THS English teachers are polarized by this issue. English III teacher Mrs. Palmer says, “While trying to save the students from citing faulty research is an understandable goal, it is unrealistic to think the information can be blocked completely. I think we better serve students by teaching them what makes a source credible than blocking resources that are not credible. We should then require students to not only determine credible sources but only cite those in their research.”

Conversely, English I/II teacher Ms. Dickey says, “The primary reason is that anyone, including my five year old nephew, can write or edit a Wikipedia article regardless of his or her qualifications to do so. So, to prevent some poor student from going to the trouble of writing a paper – then receiving a failing grade on the paper due to an inaccurate source – Wikipedia should be blocked and teachers should make a point to inform their students about Wikipedia.”

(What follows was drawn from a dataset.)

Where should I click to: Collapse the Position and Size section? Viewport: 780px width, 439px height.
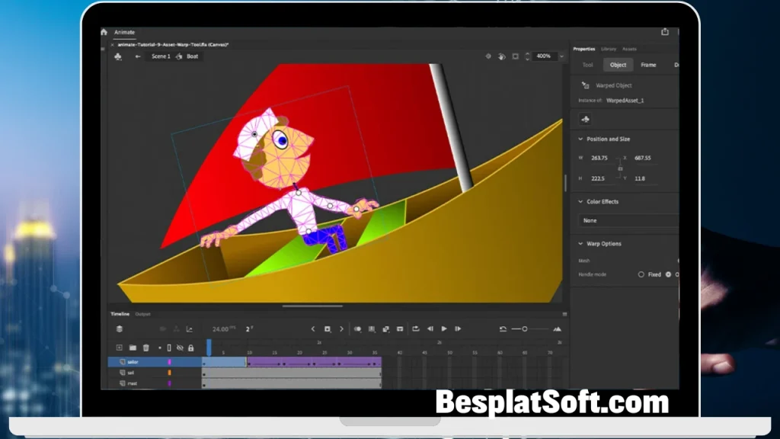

Perhaps the current internet access policy is the bane of in-school research, and there’s nothing that may be done with the filter as it performs its sole duty of filtering. Whereas the filter itself may not present many options, its application could be refitted to a more dynamic method of filtering. Currently, the filter affects every KISD school the same – Wikipedia is blocked for every student of every grade – but since students mature throughout grade-school, why can’t what we’re allowed to access while researching on the computer gradually broaden accordingly. Whereas parents may object to allowing third-graders to access information on abortion, a high school senior may require this information for a thesis. Allowing a grade-specific filter would enable students in higher grades to access more information, since they are more likely to require more advanced, mature material.

Lenny Schad, Chief Information Officer for KISD, believes that, “Administration for this type of set up makes it not feasible. The fact that we can add or delete websites from the filtering process affords KISD as much flexibility as necessary.” However, if all teachers’ computer accounts are exempt from some filtering, students’ accounts should in some way benefit from similar a policy.

Katy ISD reviews its internet policy every year, and the overall policy has not changed. The district is only required to filter out websites that are inappropriate for students and that can physically harm school technology. Individual teachers must decide what is and is not acceptable research material, and what they may deem unacceptable is something a student is responsible for considering.